Our study showed IL-1β concentrations in embryo medium culture on day 3 of development and their correlation with pregnancy. Previous studies have suggested that embryos are not capable of secreting IL-1β if they are not co-cultured with endothelial cells. However, we were able to detect IL-1β in embryo medium culture at 3 days of development (eight cells) [13].

Notably, even though we did not achieve detection of IL-1β in a high proportion of patients, those who were positive showed an association between IL-1β concentrations and pregnancy. This finding suggested that IL-1β production could play an important role in the implantation process.

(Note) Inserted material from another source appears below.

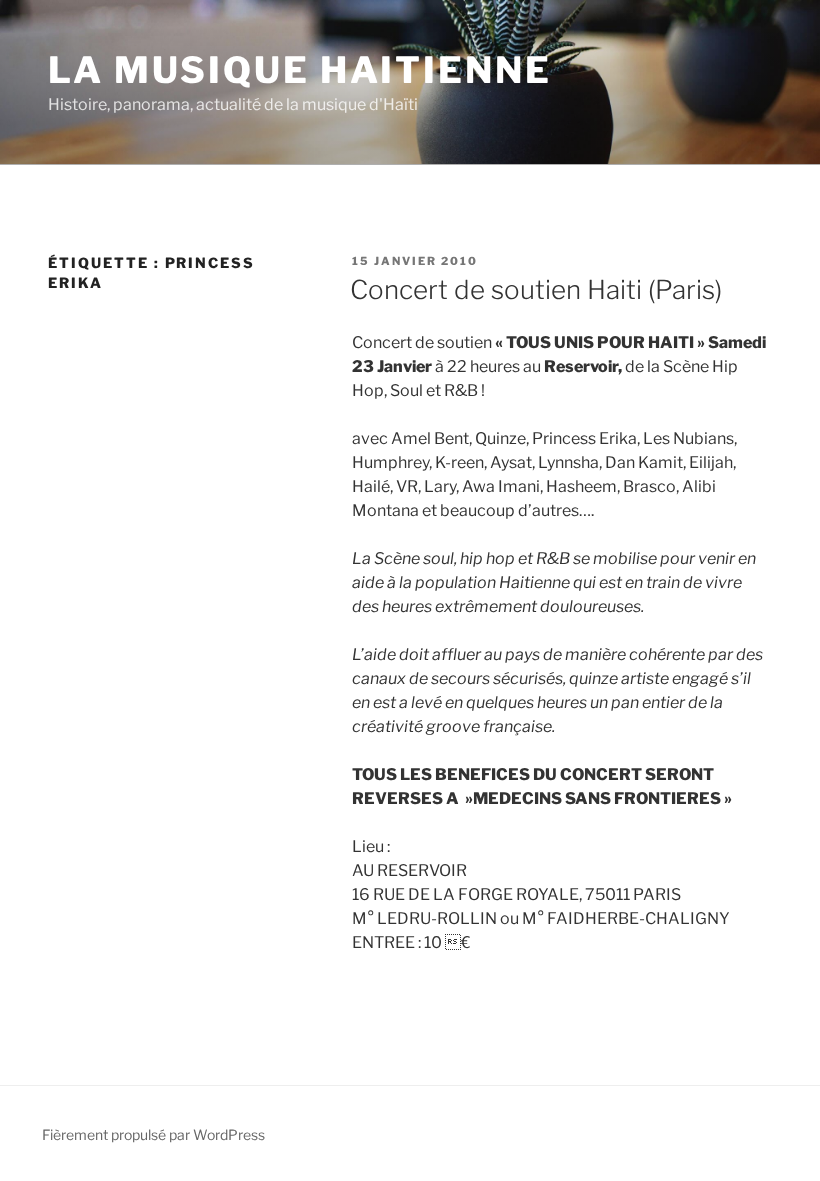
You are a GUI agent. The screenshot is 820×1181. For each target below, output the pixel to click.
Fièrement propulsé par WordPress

Barañao et al. [10] reported IL-1β concentrations of 49 ± 7 pg/mL in embryo culture supernatant at 24 h, but we did not find a detectable amount of IL-1β on day 1. This difference between studies may be due to the fact that we cultured single embryos per well and Barañao et al. [10] cultured a mean number of 5 ± 1 embryos per well. However, our finding is in agreement with that reported by Seifer et al. [11] who did not achieve quantification of IL-1β of two- to six-cell human embryo supernatants (on days 1 and 2). Our finding is also consistent with that reported in mice by Kruessel and colleagues, who did not find mRNA expression of IL-1β in the two-cell stage [12].

Four of the 37 patients who were negative for IL-1β in day 3 supernatants achieved pregnancy. The use of pooled media limited the level of the analysis because we quantified mean IL-1β production of two or three embryos and not individual IL-1β production. However, we consider that IL-1β synthesis could have started later in these embryos without impairing the implantation process.

While the IL-1 system is known to be associated with implantation, various questions with respect to its regulation still remain. Knowledge of the normal expression patterns of this cytokine can aid in predicting success in implantation, in selecting the embryos to be transferred in IVF programs, and in increasing the success of pregnancy.